--- BEGIN Stored rows ---

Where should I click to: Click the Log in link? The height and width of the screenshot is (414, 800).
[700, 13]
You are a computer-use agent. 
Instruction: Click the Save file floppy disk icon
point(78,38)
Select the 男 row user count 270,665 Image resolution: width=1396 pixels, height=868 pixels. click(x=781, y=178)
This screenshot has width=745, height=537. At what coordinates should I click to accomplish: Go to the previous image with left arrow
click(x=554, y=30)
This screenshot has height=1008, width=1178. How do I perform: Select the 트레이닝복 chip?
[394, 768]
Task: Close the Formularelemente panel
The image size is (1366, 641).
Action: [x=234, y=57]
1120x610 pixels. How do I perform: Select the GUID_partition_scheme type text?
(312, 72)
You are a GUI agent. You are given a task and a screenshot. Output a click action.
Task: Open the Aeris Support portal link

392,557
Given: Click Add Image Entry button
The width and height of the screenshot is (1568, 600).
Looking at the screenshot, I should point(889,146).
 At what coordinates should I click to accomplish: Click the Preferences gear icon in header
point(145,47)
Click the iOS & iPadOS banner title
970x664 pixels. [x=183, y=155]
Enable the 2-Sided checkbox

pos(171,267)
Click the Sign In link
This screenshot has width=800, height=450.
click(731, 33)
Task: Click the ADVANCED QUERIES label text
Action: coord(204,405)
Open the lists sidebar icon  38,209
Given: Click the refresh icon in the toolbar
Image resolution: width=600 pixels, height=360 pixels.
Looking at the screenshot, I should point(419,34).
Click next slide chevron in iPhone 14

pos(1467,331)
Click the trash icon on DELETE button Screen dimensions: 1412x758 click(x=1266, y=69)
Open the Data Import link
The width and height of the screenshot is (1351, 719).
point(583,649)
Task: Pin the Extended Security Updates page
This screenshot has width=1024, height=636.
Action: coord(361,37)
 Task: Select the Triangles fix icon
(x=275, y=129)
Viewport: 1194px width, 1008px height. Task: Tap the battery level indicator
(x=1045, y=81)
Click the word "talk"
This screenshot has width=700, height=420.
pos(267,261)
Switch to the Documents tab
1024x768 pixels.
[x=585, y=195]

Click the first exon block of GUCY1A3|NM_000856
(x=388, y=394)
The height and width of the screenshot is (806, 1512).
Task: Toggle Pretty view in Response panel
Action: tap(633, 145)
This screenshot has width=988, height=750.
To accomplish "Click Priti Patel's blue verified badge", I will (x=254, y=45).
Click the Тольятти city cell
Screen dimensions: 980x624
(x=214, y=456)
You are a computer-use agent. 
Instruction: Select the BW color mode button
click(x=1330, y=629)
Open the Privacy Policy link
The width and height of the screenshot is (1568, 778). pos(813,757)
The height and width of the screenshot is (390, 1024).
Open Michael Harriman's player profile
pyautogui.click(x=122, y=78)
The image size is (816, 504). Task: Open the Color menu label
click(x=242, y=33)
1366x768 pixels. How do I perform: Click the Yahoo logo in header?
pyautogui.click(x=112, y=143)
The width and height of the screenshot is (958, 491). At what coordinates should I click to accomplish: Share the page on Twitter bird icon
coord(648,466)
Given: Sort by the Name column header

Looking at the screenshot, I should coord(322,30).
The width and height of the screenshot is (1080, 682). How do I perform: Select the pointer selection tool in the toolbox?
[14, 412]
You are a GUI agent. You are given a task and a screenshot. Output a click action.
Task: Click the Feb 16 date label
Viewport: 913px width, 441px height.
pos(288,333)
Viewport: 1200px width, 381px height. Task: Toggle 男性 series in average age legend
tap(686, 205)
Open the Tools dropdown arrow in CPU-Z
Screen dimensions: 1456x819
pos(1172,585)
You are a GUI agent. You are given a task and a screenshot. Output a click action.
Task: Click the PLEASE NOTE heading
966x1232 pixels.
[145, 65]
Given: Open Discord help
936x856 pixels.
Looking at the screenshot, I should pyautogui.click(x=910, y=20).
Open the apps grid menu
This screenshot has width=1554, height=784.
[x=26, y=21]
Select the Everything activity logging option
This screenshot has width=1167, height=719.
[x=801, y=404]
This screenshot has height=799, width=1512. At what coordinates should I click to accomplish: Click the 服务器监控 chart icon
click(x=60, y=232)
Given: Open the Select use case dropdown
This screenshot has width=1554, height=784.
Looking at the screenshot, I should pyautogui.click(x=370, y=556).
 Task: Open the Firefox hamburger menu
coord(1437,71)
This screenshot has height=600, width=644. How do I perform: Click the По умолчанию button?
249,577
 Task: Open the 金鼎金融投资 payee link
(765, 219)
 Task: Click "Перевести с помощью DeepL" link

--- END Stored rows ---

Return all of the lines above verbatim, from the first through the last, with nothing altered, added, or left out.

Where should I click to: Click the Log in link? The height and width of the screenshot is (414, 800).
[700, 13]
You are a computer-use agent. 
Instruction: Click the Save file floppy disk icon
point(78,38)
Select the 男 row user count 270,665 Image resolution: width=1396 pixels, height=868 pixels. click(x=781, y=178)
This screenshot has width=745, height=537. At what coordinates should I click to accomplish: Go to the previous image with left arrow
click(x=554, y=30)
This screenshot has height=1008, width=1178. How do I perform: Select the 트레이닝복 chip?
[394, 768]
Task: Close the Formularelemente panel
The image size is (1366, 641).
Action: [x=234, y=57]
1120x610 pixels. How do I perform: Select the GUID_partition_scheme type text?
(312, 72)
You are a GUI agent. You are given a task and a screenshot. Output a click action.
Task: Open the Aeris Support portal link

392,557
Given: Click Add Image Entry button
The width and height of the screenshot is (1568, 600).
Looking at the screenshot, I should point(889,146).
 At what coordinates should I click to accomplish: Click the Preferences gear icon in header
point(145,47)
Click the iOS & iPadOS banner title
970x664 pixels. [x=183, y=155]
Enable the 2-Sided checkbox

pos(171,267)
Click the Sign In link
This screenshot has width=800, height=450.
click(731, 33)
Task: Click the ADVANCED QUERIES label text
Action: coord(204,405)
Open the lists sidebar icon  38,209
Given: Click the refresh icon in the toolbar
Image resolution: width=600 pixels, height=360 pixels.
Looking at the screenshot, I should point(419,34).
Click next slide chevron in iPhone 14

pos(1467,331)
Click the trash icon on DELETE button Screen dimensions: 1412x758 click(x=1266, y=69)
Open the Data Import link
The width and height of the screenshot is (1351, 719).
point(583,649)
Task: Pin the Extended Security Updates page
This screenshot has width=1024, height=636.
Action: coord(361,37)
 Task: Select the Triangles fix icon
(x=275, y=129)
Viewport: 1194px width, 1008px height. Task: Tap the battery level indicator
(x=1045, y=81)
Click the word "talk"
This screenshot has width=700, height=420.
pos(267,261)
Switch to the Documents tab
1024x768 pixels.
[x=585, y=195]

Click the first exon block of GUCY1A3|NM_000856
(x=388, y=394)
The height and width of the screenshot is (806, 1512).
Task: Toggle Pretty view in Response panel
Action: tap(633, 145)
This screenshot has width=988, height=750.
To accomplish "Click Priti Patel's blue verified badge", I will (x=254, y=45).
Click the Тольятти city cell
Screen dimensions: 980x624
(x=214, y=456)
You are a computer-use agent. 
Instruction: Select the BW color mode button
click(x=1330, y=629)
Open the Privacy Policy link
The width and height of the screenshot is (1568, 778). pos(813,757)
The height and width of the screenshot is (390, 1024).
Open Michael Harriman's player profile
pyautogui.click(x=122, y=78)
The image size is (816, 504). Task: Open the Color menu label
click(x=242, y=33)
1366x768 pixels. How do I perform: Click the Yahoo logo in header?
pyautogui.click(x=112, y=143)
The width and height of the screenshot is (958, 491). At what coordinates should I click to accomplish: Share the page on Twitter bird icon
coord(648,466)
Given: Sort by the Name column header

Looking at the screenshot, I should coord(322,30).
The width and height of the screenshot is (1080, 682). How do I perform: Select the pointer selection tool in the toolbox?
[14, 412]
You are a GUI agent. You are given a task and a screenshot. Output a click action.
Task: Click the Feb 16 date label
Viewport: 913px width, 441px height.
pos(288,333)
Viewport: 1200px width, 381px height. Task: Toggle 男性 series in average age legend
tap(686, 205)
Open the Tools dropdown arrow in CPU-Z
Screen dimensions: 1456x819
pos(1172,585)
You are a GUI agent. You are given a task and a screenshot. Output a click action.
Task: Click the PLEASE NOTE heading
966x1232 pixels.
[145, 65]
Given: Open Discord help
936x856 pixels.
Looking at the screenshot, I should pyautogui.click(x=910, y=20).
Open the apps grid menu
This screenshot has width=1554, height=784.
[x=26, y=21]
Select the Everything activity logging option
This screenshot has width=1167, height=719.
[x=801, y=404]
This screenshot has height=799, width=1512. At what coordinates should I click to accomplish: Click the 服务器监控 chart icon
click(x=60, y=232)
Given: Open the Select use case dropdown
This screenshot has width=1554, height=784.
Looking at the screenshot, I should pyautogui.click(x=370, y=556).
 Task: Open the Firefox hamburger menu
coord(1437,71)
This screenshot has height=600, width=644. How do I perform: Click the По умолчанию button?
249,577
 Task: Open the 金鼎金融投资 payee link
(765, 219)
 Task: Click "Перевести с помощью DeepL" link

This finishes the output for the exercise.